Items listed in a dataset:
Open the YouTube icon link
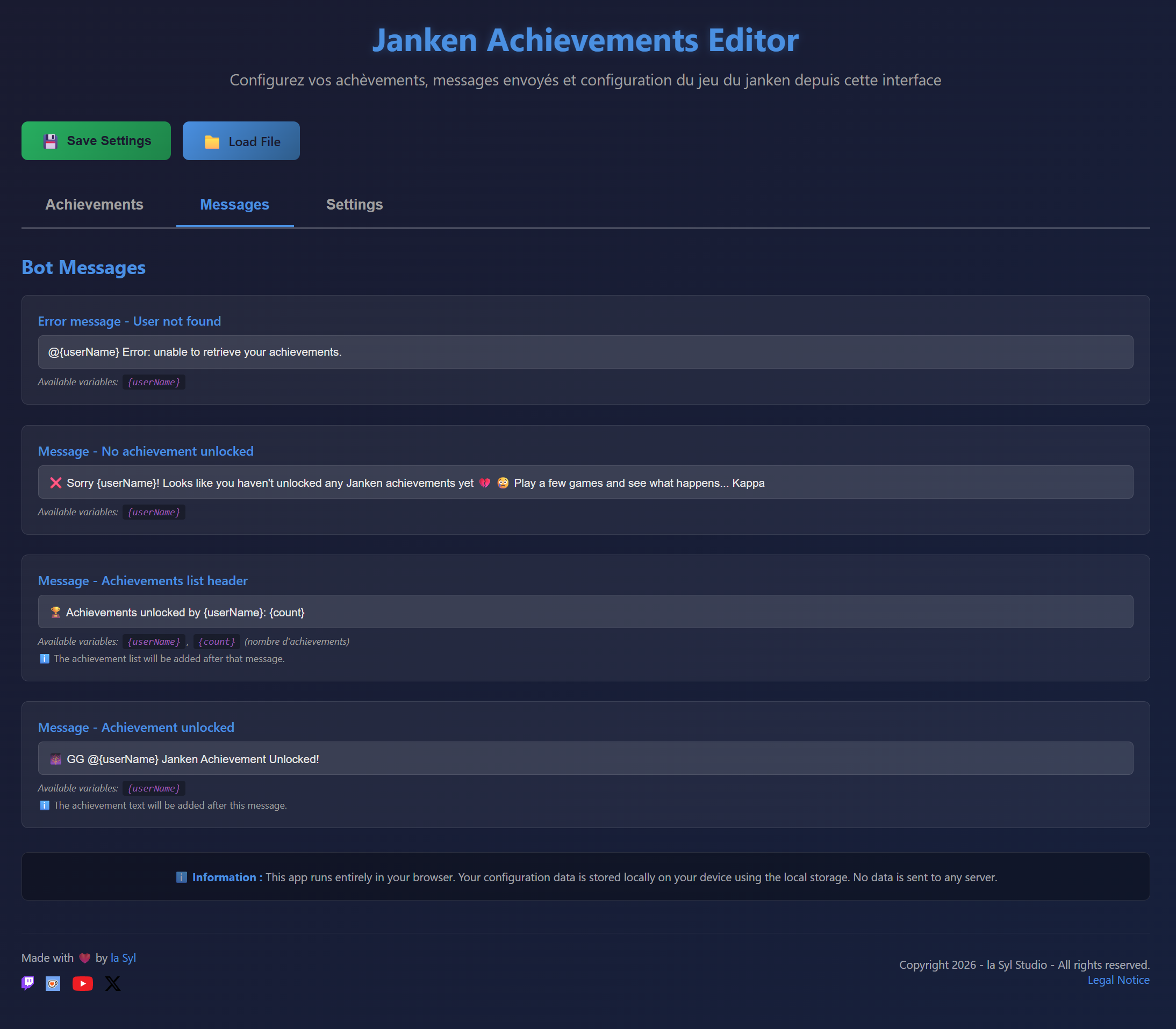Screen dimensions: 1176x1029 click(83, 984)
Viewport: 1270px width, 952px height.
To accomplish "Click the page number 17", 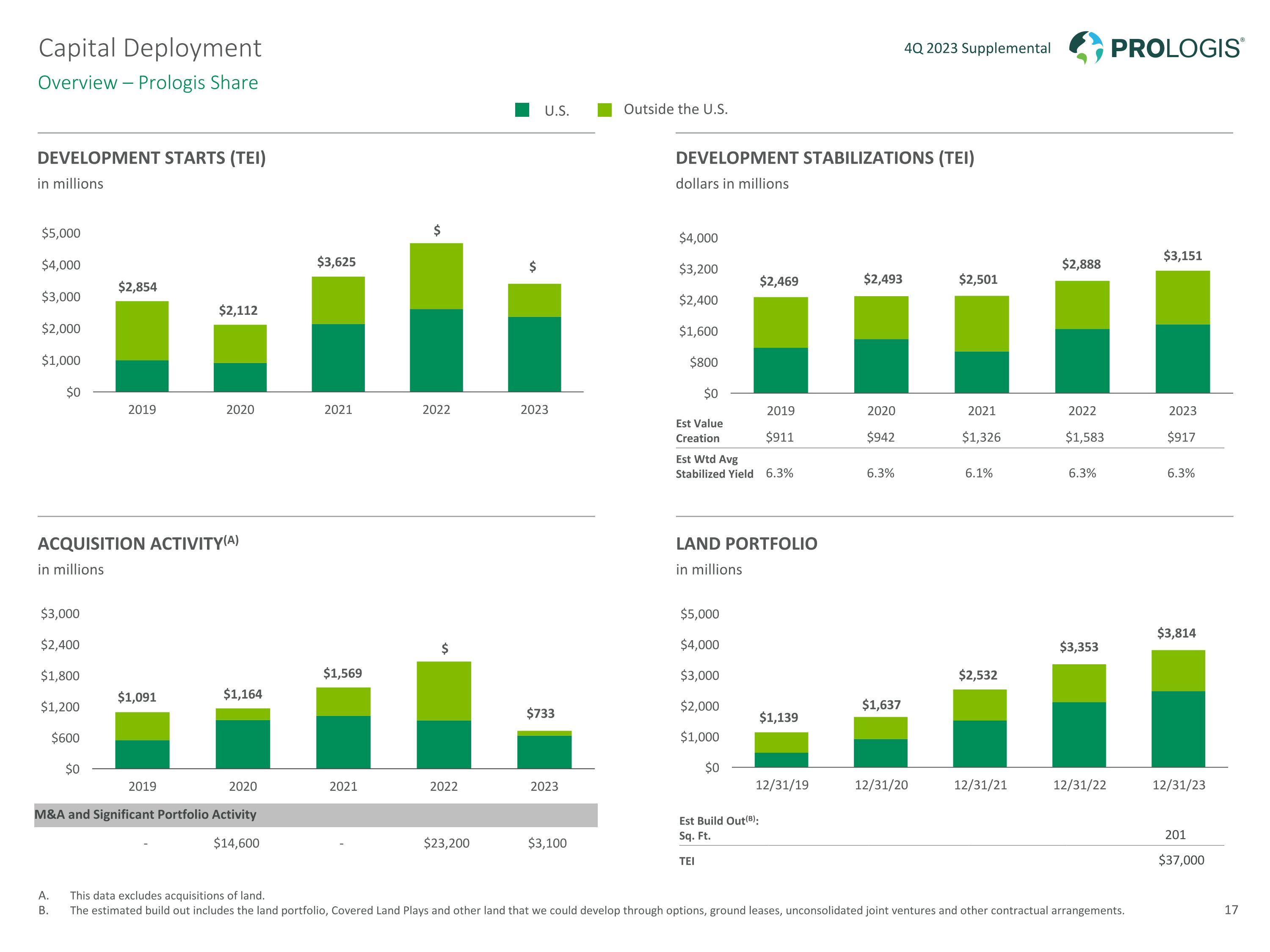I will tap(1231, 910).

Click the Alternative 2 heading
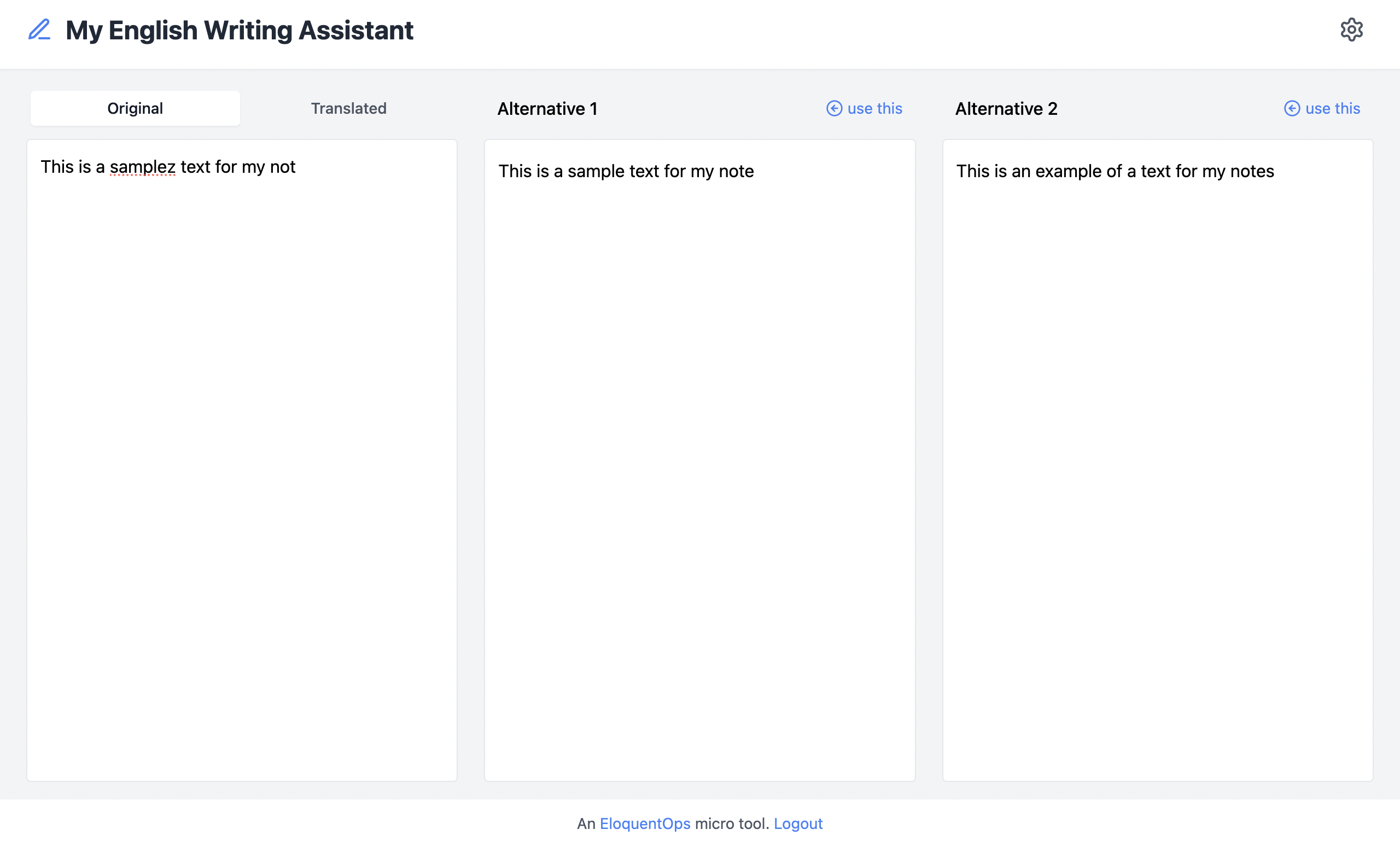click(x=1006, y=108)
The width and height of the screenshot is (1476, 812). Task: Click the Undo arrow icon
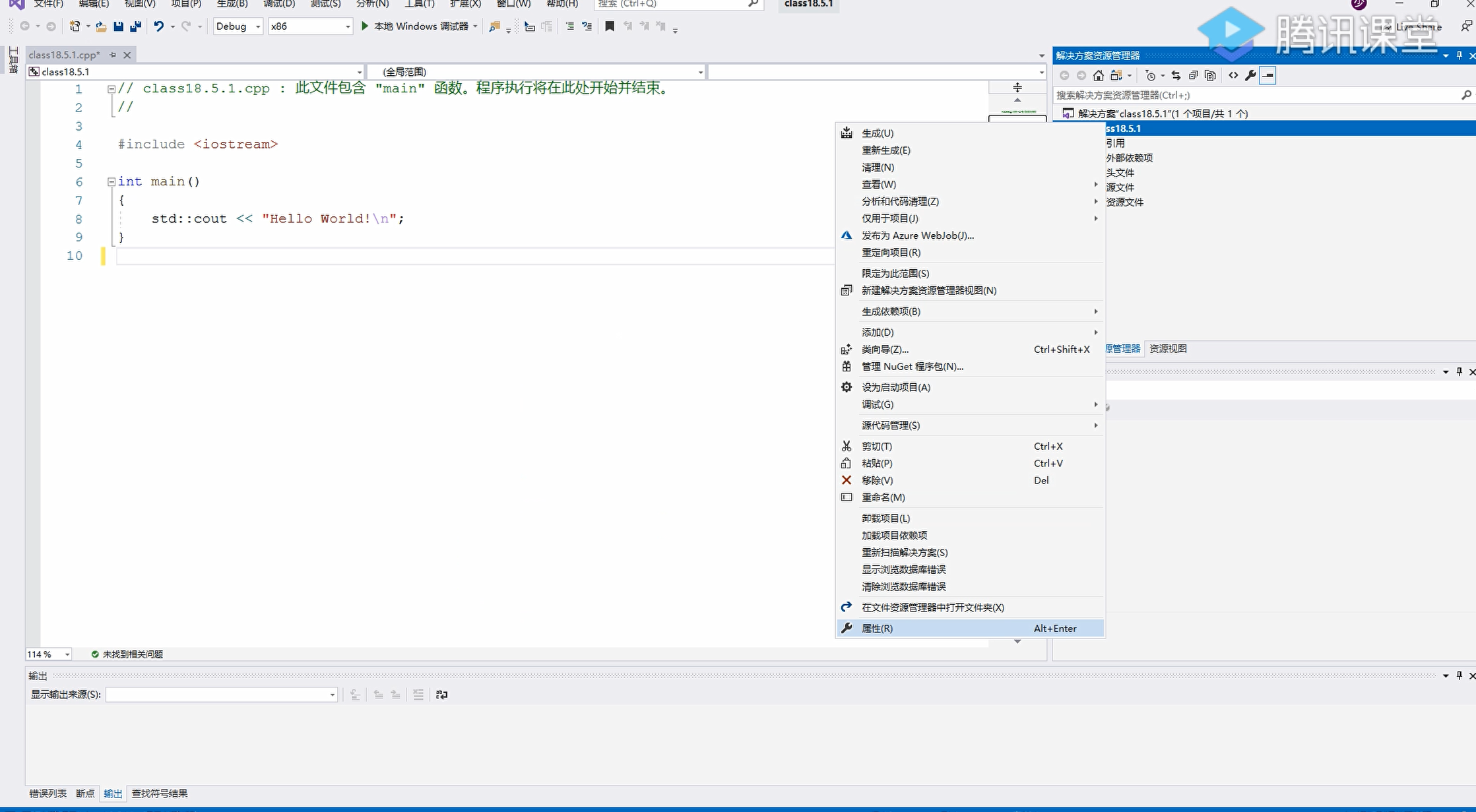point(158,26)
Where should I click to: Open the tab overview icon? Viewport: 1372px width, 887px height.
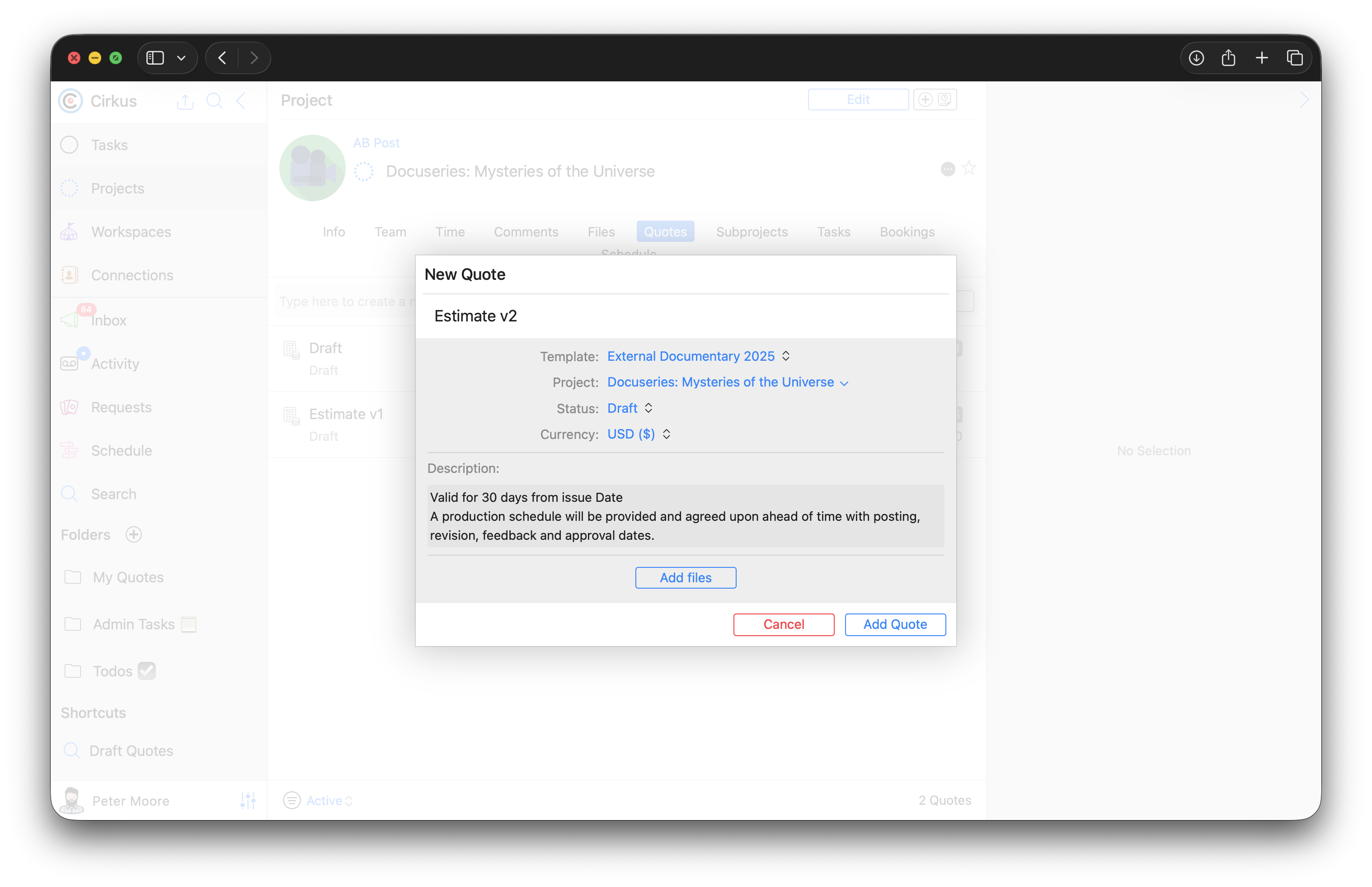(x=1294, y=57)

- EXERCISE AIM:
Begin at the line containing "The width and" and extract every line through the end of the records, inclusive, exactly and only; omit pictures.

- TASK OUTPUT:
The width and height of the screenshot is (1476, 812). Task: Click the Undo arrow icon
point(158,26)
Where should I click to: Open the tab overview icon? Viewport: 1372px width, 887px height.
(x=1294, y=57)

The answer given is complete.